Un cansancio persistente y un aumento de peso sin causa aparente podrían ser señales de hipotiroidismo, un trastorno que afecta el funcionamiento de la glándula tiroides.
Esta glándula, vital para regular el metabolismo y la actividad hormonal del cuerpo, influye en múltiples funciones como la frecuencia cardiaca, la temperatura corporal, los niveles de colesterol y glucosa, así como en la memoria y el nivel energético.
Prevalencia en Colombia.
Según la Organización Mundial de la Salud, cerca de 5 millones de colombianos padecen hipotiroidismo, lo que representa entre el 4 y 8% de la población. En personas mayores de 60 años, estas cifras pueden aumentar hasta un 16%.
En el marco del Día Mundial de la Tiroides, el Dr. Victor Bernet, endocrinólogo de Mayo Clinic, destacó la importancia de detectar a tiempo este trastorno y explicó sus factores de riesgo, diagnóstico y tratamientos disponibles:
»El hipotiroidismo ocurre cuando la tiroides no produce cantidades adecuadas de hormona tiroidea».
El diagnóstico se confirma mediante un análisis de sangre. Las personas con mayor riesgo incluyen mujeres, especialmente mayores de 50 años, y quienes tienen antecedentes familiares de enfermedades tiroideas.
El hipotiroidismo puede manifestarse desde ausencia de síntomas hasta cuadros severos que afectan significativamente la calidad de vida. Entre sus señales se encuentran fatiga, aumento de peso, piel seca, estreñimiento, dolor muscular e hinchazón en manos y pies. Advierte el Dr. Bernet que:
“Si solo se presenta uno de estos síntomas, la probabilidad de que se trate de hipotiroidismo es menor. Pero cuando se combinan varios de ellos y se desarrollan progresivamente, puede tratarse de algo grave”.

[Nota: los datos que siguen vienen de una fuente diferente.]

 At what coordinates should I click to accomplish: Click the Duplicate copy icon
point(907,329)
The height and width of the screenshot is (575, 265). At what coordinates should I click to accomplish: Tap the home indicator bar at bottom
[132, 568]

Si no se trata, el hipotiroidismo puede provocar complicaciones como colesterol alto y problemas cardíacos. Por ello, el especialista recomienda:
»Los síntomas del hipotiroidismo se superponen a muchos otros problemas médicos generales. Por lo tanto, si sospecha que tiene hipotiroidismo, vaya a su médico y realice algunos análisis de sangre apropiados para la tiroides».
El tratamiento consiste principalmente en tomar diariamente levotiroxina (LT4), un medicamento que ayuda a normalizar los niveles hormonales. Por lo general, es un tratamiento de por vida que requiere seguimiento médico constante para evaluar su efectividad y prevenir comorbilidades.
Consejos para la alimentación.
Además, el Dr. Bernet aconseja cuidar la alimentación para favorecer la función tiroidea:
– Incluir yodo en la dieta: Consumir alimentos como atún, salmón, huevos, mariscos y algunas frutas. En países desarrollados, las enfermedades tiroideas por deficiencia de yodo prácticamente han desaparecido gracias al uso de sal yodada y productos fortificados. Si llevas una alimentación equilibrada, no necesitas suplementos adicionales de yodo. De hecho, un exceso puede favorecer la hiperactividad de la tiroides en algunas personas, una afección conocida como hipertiroidismo.
– Moderar ciertos alimentos: Otros compuestos, como los presentes en la soja, cuando se ingieren en grandes cantidades, pueden interferir con la producción de hormona tiroidea. Sin embargo, no causan hipotiroidismo en personas que no tienen deficiencia de yodo.
– Mantener una dieta equilibrada: Seguir una dieta variada y equilibrada contribuye al buen estado de la tiroides. Si tienes dudas, consulta con tu equipo médico sobre la necesidad de incluir algún multivitamínico con minerales.
– Seguir correctamente el tratamiento: Si tienes la tiroides hipoactiva, deberás tomar medicamentos de reemplazo hormonal según la indicación de tu profesional de salud. Generalmente, se recomienda tomarlos con el estómago vacío. Un exceso de fibra, así como ciertos alimentos, suplementos o medicamentos, puede dificultar su absorción.
Si tienes la tiroides hipoactiva, deberás tomar medicamentos de reemplazo de la hormona tiroidea como te lo indique el profesional de atención médica.
Normalmente, estos medicamentos se toman con el estómago vacío. Un exceso de fibra en la dieta puede dificultar la absorción del medicamento en el organismo, y ciertos alimentos, suplementos y medicamentos pueden tener este mismo efecto.